From the 23d to the 29th, the AM patrolled off the entrance to Leyte Gulf; then, after a week's rest, departed San Pedro Bay to support operations against Japanese facilities at Ormoc Bay. On 6 December, she moved through Canigao Channel and conducted sweeps in the Camotes Sea. On the 7th, she patrolled off the entrance to Ormoc Bay as the 77th Infantry Division was landed. Then, on the 8th, she returned to San Pedro Bay.
Operating with the Mindoro Attack Force[edit | edit source]
Four days later, Sage sortied with the Mindoro Attack Force. Enemy air attacks plagued the force as it moved toward the assault area north of Mangarin Bay; but, on the 14th, Sage commenced minesweeping operations off the island and, early on the 15th, moved in toward White Beach to clear the way for the troops assigned to land near the Tubaong River. By mid-morning, she had recovered her gear and assumed covering duties for the smaller minecraft working in closer to the beaches.
Later in the day, as the troops moved off the beaches and secured their objectives, she got underway to return to Leyte, where she prepared for her next invasion, Lingayen Gulf, on Luzon.
On 2 January 1945, Sage departed Leyte Gulf. During the next three days, Japanese aircraft, kamikazes, swarmed over the Sulu Sea in an attempt to stop the Allied attack force. On the 6th, Sage reached her destination; and, at daylight, commenced sweeping in the gulf. Enemy aerial resistance continued and intensified. On the 8th, Sage was detached from sweeping duties and assigned to support YMS operations. On the 9th, troops streamed ashore at Lingayen and San Fabian; and., on the 14th, Sage cleared Lingayen Gulf to escort a convoy back to Leyte.
Subic Bay operations[edit | edit source]
She departed Leyte for Luzon again on the 25th. Three days later, she was at Mindoro; and, at 0358 on the 29th, she commenced sweeping approaches to landing areas on the southern Zambales coast. Within hours, Operation "Mike VII" had landed troops near San Antonio, San Narciso, and San Felipe to cut off a Japanese retreat into Bataan. In the afternoon, Sage shifted to the entrance of Subic Bay; conducted antisubmarine patrols there until the next morning; then moved into the bay for sweeping missions.

++++

**The tasks:**
1. Answer from the text on Sage's operations:
(a) Which division was landed while Sage patrolled off the entrance to Ormoc Bay?
(b) Near which river were the troops landing at White Beach assigned to go ashore?
(c) At what time on the 29th did Sage begin sweeping approaches on the southern Zambales coast?
2. From the text on Sage's operations, reproduce the passage starting at "Subic Bay operations[edit" and ending at "for sweeping missions.".

**Data extract:**
++++

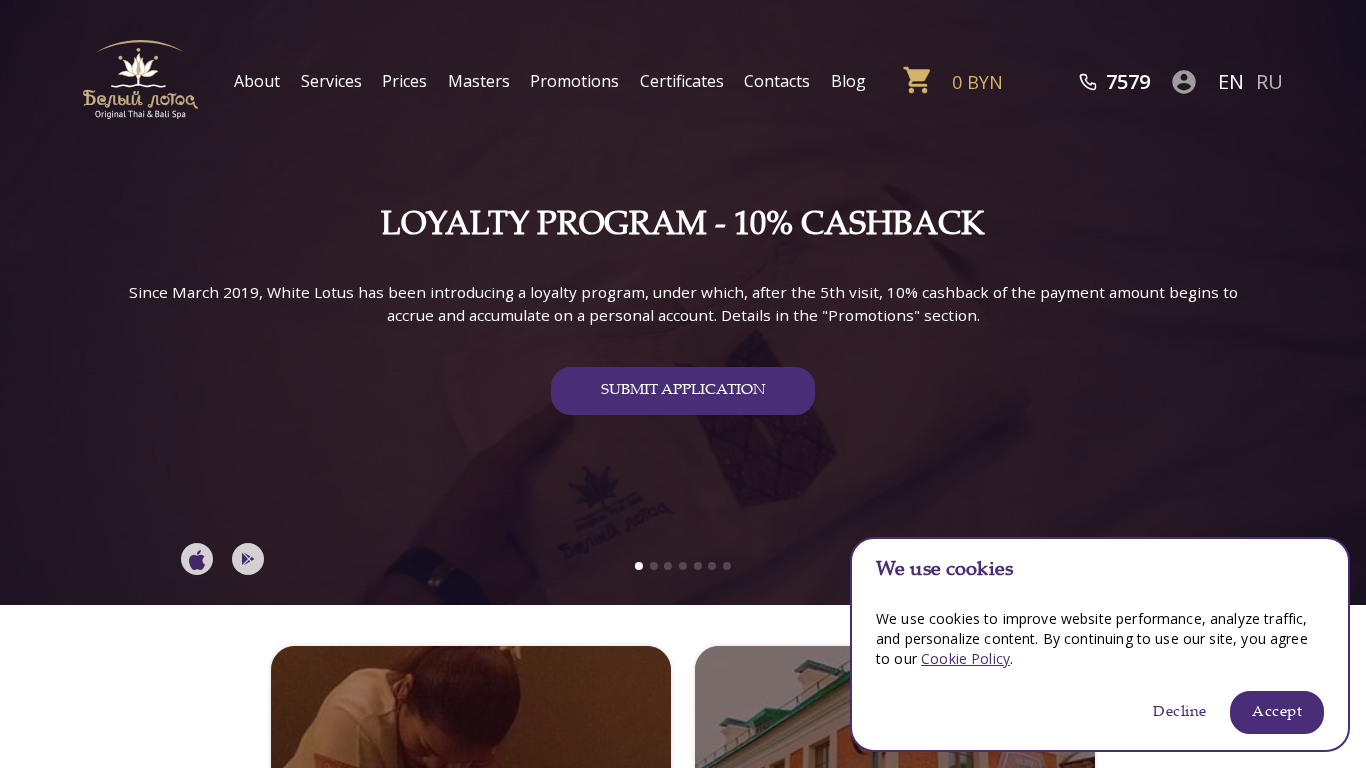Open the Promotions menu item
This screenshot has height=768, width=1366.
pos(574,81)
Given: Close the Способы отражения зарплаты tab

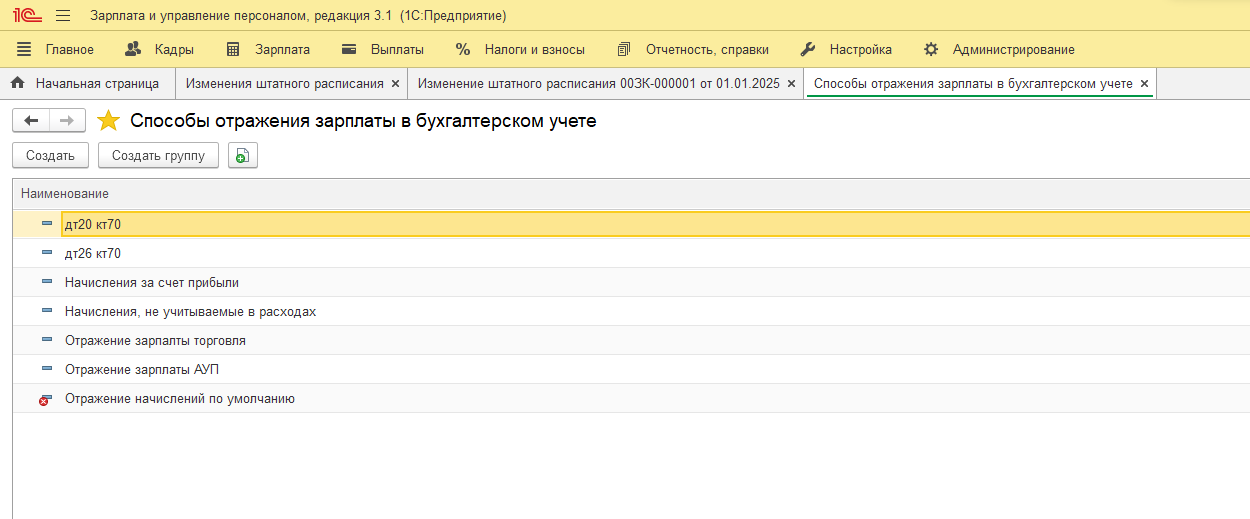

++++

**Full answers:**
1.
(a) The 77th Infantry Division
(b) The Tubaong River
(c) 0358

2.
Subic Bay operations[edit | edit source]
She departed Leyte for Luzon again on the 25th. Three days later, she was at Mindoro; and, at 0358 on the 29th, she commenced sweeping approaches to landing areas on the southern Zambales coast. Within hours, Operation "Mike VII" had landed troops near San Antonio, San Narciso, and San Felipe to cut off a Japanese retreat into Bataan. In the afternoon, Sage shifted to the entrance of Subic Bay; conducted antisubmarine patrols there until the next morning; then moved into the bay for sweeping missions.